Não olhem pra o alto
Olhem pra baixo
Cuidado com o homem
Cuidado, cuidado, cuidado
Cuidado com o Homem fraco!
Com o Homem fraco
Com o Homem fraco
Com o Homem fraco
Com o Homem!
PROSTITUTA
Perdida
Estou na estrada,
Buscando homens
Pra mim.
São eles,
O pão,
qu´eu trago
Pra cama,
Pra mim garantir.
Afagos qu´eles me fazemm,
Eu sei, não são feitos pra mim.
São meus, apenas
Maltratos,
De quem só quer se servir.
Desfolham meu corpo
E marcam,
minh´alma querendo partir.
Eu sei que me criticam.
Dizem qu´eu sou continuo nesta
Porque sou safada.
Mas, eu pergunto:
Nos abismos da vida
Quem consegue sair sozinho?
Quem? Responda!
Respondam homens e mulheres
Inocentes ou não
De um sistema
Que violenta
Os ideais,
A vida,
A alma.
Que obriga a fazer coisas
Que desagradam.
Só para dizer que se “venceu na vida”
Ou para simplesmente continuar vivendo
(se é que isto é vida).
Prostitutos e Prostitutas
É o que vocês são,
É o que nós somos.
CONSIDERAÇÕES
Para falar sobre “Poemas e Canções em Preto e Branco” de Sonia Gemir, é preciso
antes salientar dois de seus livros: “Turismo Sexual: Recife na Rota da Prostituição
Globalizada” e “Déa dos Martírios.” No primeiro, a autora descreve um dos problemas
sociais – turismo sexual – e tem como ponto de partida épocas passadas; os países do
Velho Mundo, países desenvolvidos, e vai encadeando aos tempos atuais, aos países
subdesenvolvidos ou Terceiro Mundo. Evidencia o Brasil, precisamente, a cidade do
Recife, no bairro da praia de Boa Viagem. É uma advertência! Essa obra não é para ficar só
em nossa região. É para andar o mundo! Ser traduzida para outras línguas.

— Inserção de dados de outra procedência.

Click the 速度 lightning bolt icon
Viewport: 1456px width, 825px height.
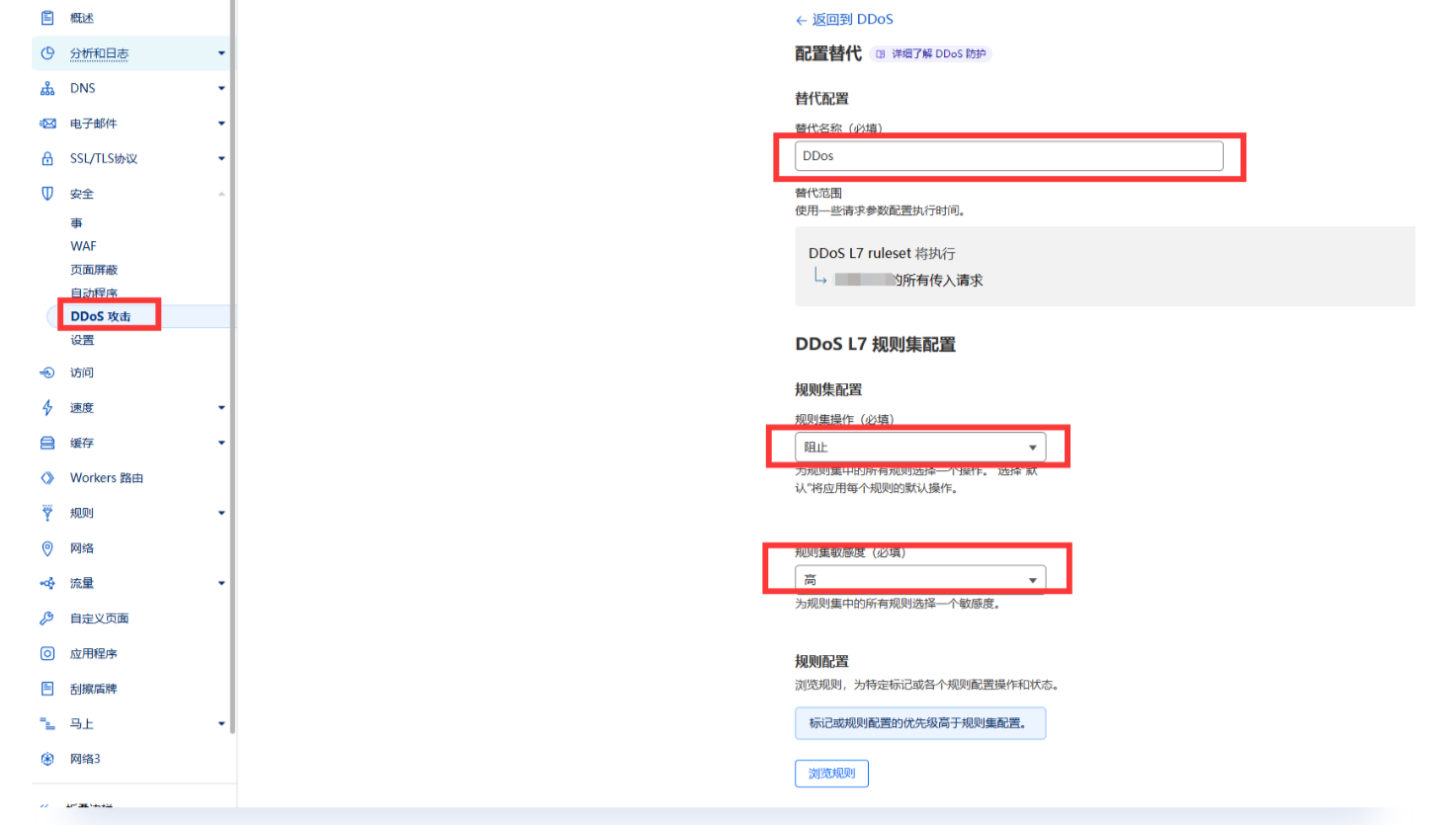pyautogui.click(x=47, y=408)
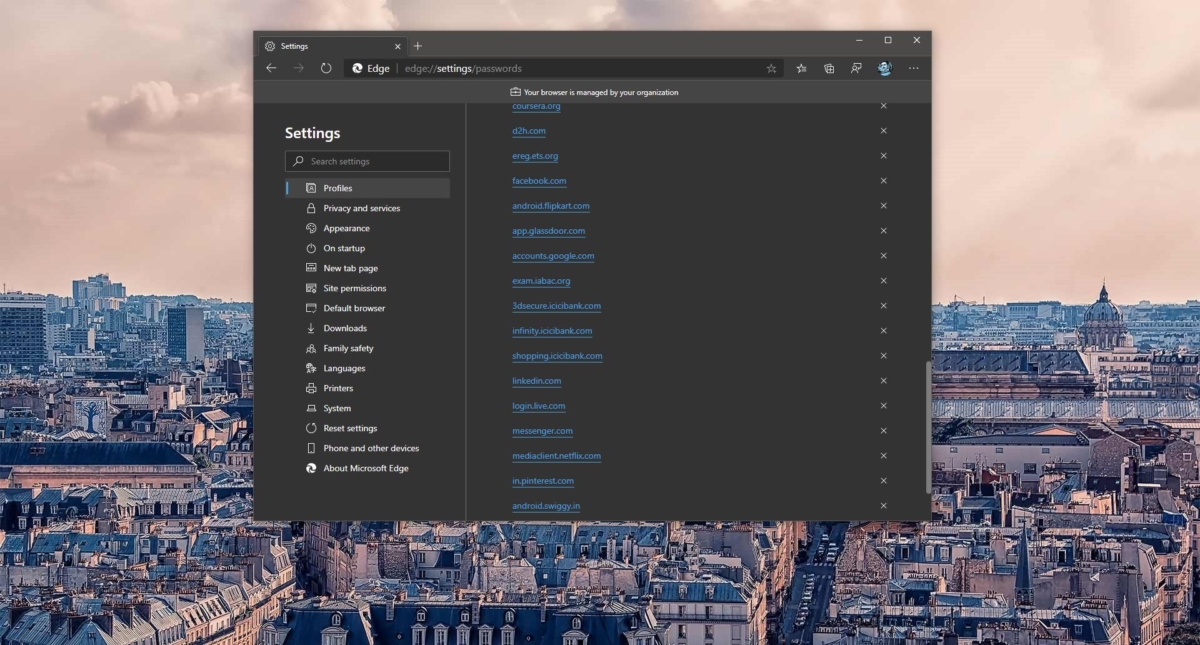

O livro “Déa dos Martírios” narra a convivência e as descobertas de uma mãe e sua
filha, mostra toda bondade e fortaleza de Déa, a personagem protagonista do romance.
Agora, Sonia nos presenteia com “Poemas e Canções em Preto e Branco”. São versos
e composições musicais, nos quais a autora deixa fluir seus sentimentos de humildade,
generosidade, como defensora dos oprimidos e excluídos; todo seu altruísmo é desvelado
na obra.
Seus talentos, sua inteligência acima da média, virtudes, marcados nos seus fidalgos
traços fisionômicos, servem de alvo para inveja de tantos que tentam impedi-la das
oportunidades. Deus que tem poder sobre todas as coisas, ajuda-a a escalar
montanhas e chegar no pico que Ele mesmo para ela planejou.

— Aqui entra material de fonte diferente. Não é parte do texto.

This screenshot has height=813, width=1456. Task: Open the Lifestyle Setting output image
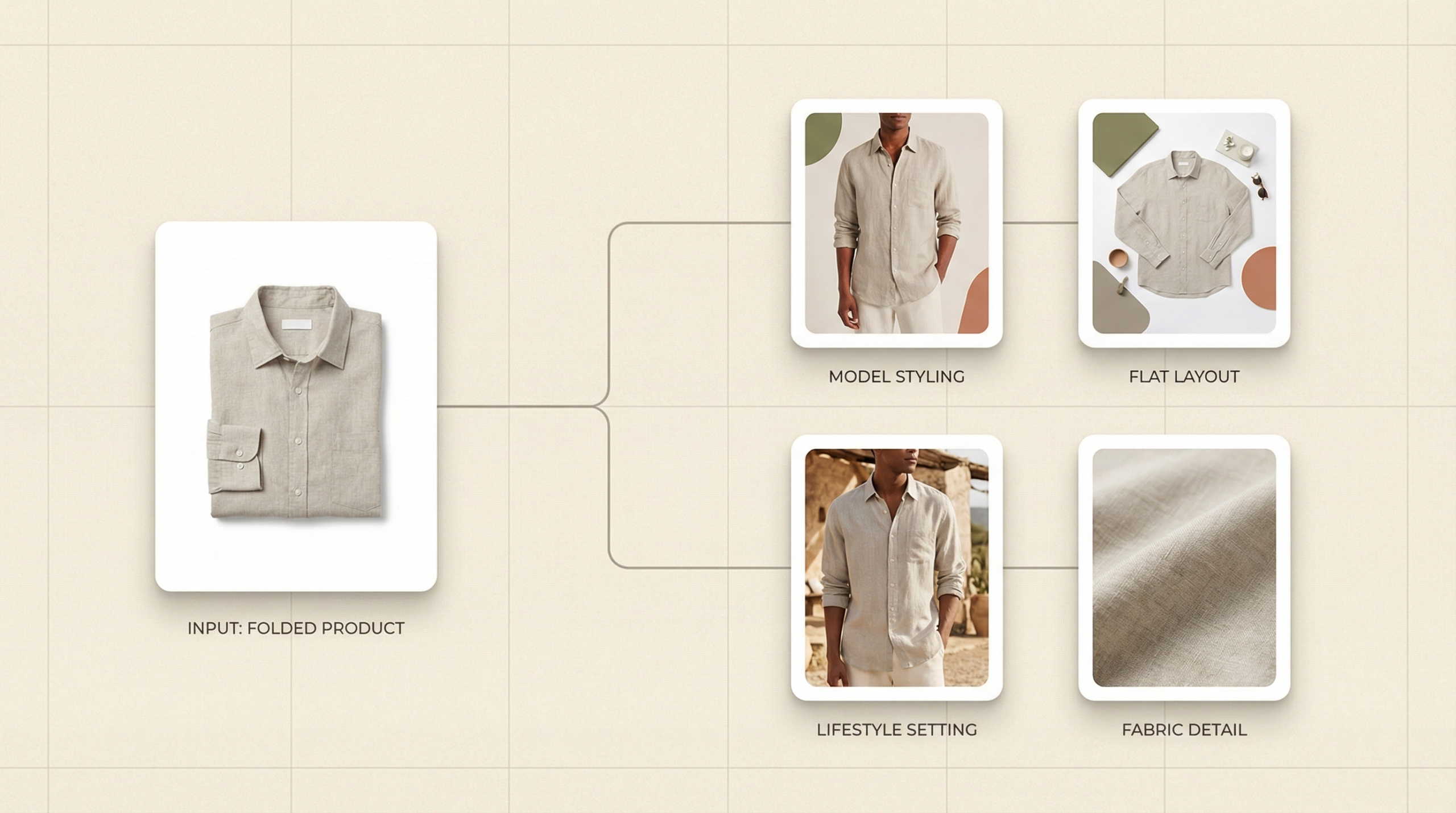[896, 567]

Seus escritos literários, assim como suas canções (letra e música) revelam a luta pela
injustiça social e a pessoa apaziguadora que é a poetisa, escritora, compositora e
performer, Sonia Gemir. Na poesia ela foge dos modelos tradicionais, das amarras da
métrica e cria seu próprio estilo, assim leva o leitor (e também ouvinte de suas
composições musicais) a profundas reflexões. Parabéns!
Sineide Gemir.*
*Membro da União Brasileira de Escritores – UBE-PE, Associação Nordestina de
Trovadores – ANT e da Academia Internacional de Literatura e Artes – AILA.

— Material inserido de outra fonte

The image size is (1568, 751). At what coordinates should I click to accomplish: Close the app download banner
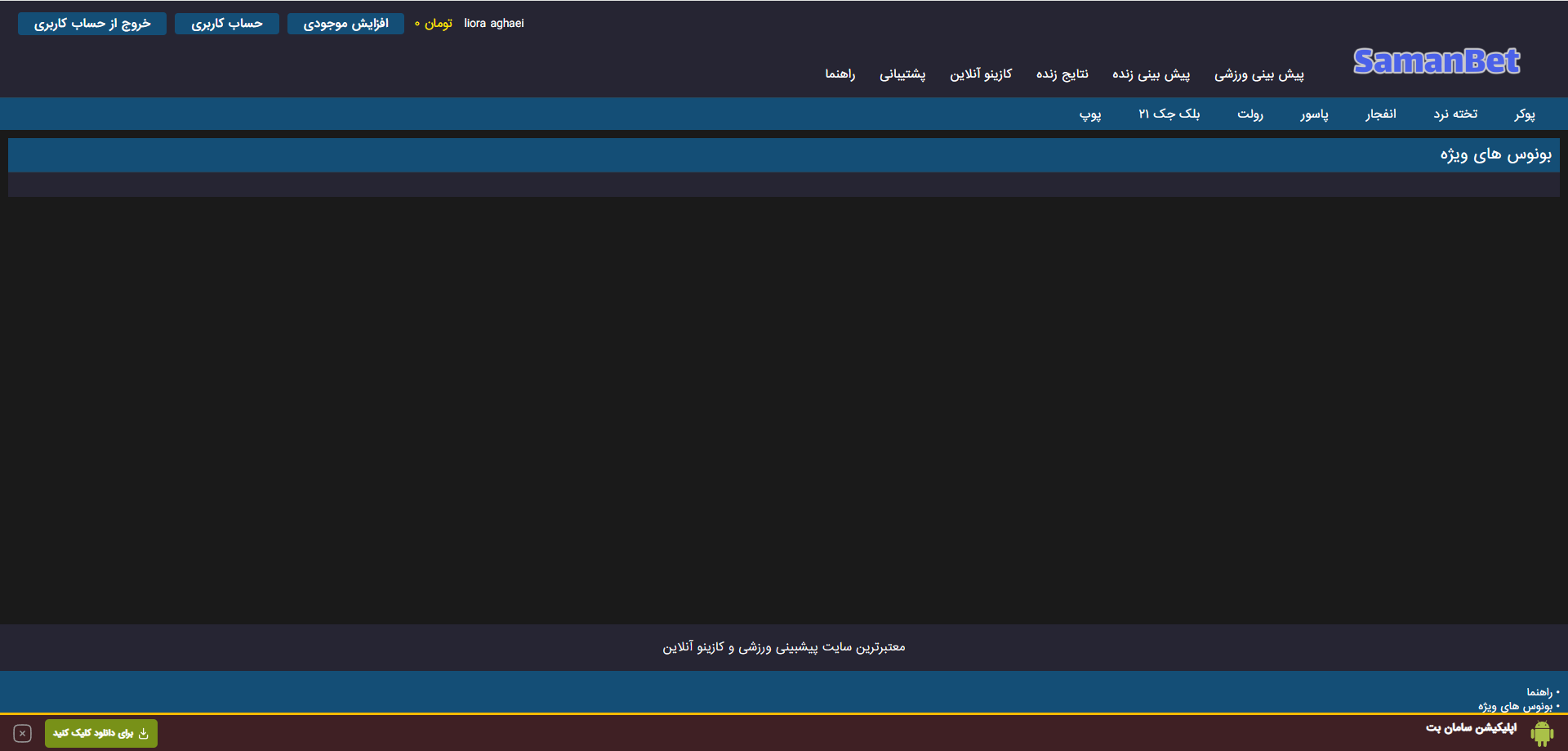coord(23,734)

Recife, 21 de julho de 2014.
DADOS BIBLIOGRÁFICOS
SONIA GEMIR, pernambucana de Goiana, é especialista em “Relações Internacionais na
Era da Globalização” – UNICAP-PE, com formação em Ciências Sociais e Biblioteconomia
– UFPE. Foi aluna ouvinte de Sociologia da Família, Antropologia Cultural e Literatura
Infantil no North Central Michigam College – U.S.A. Fez o curso de Formação do Ator –
UFPE, através do qual participou de peças como “Vestido de Noiva”, de Nelson Rodrigues,
“Fernando e o Cinto Acusador”, adaptada para comédia por Martins Pena. Tem dois livros
publicados: “Déa dos Martírios” (romance), “Turismo Sexual: Recife na Rota da
Prostituição Globalizada” (monografia). Sonia é palestrante.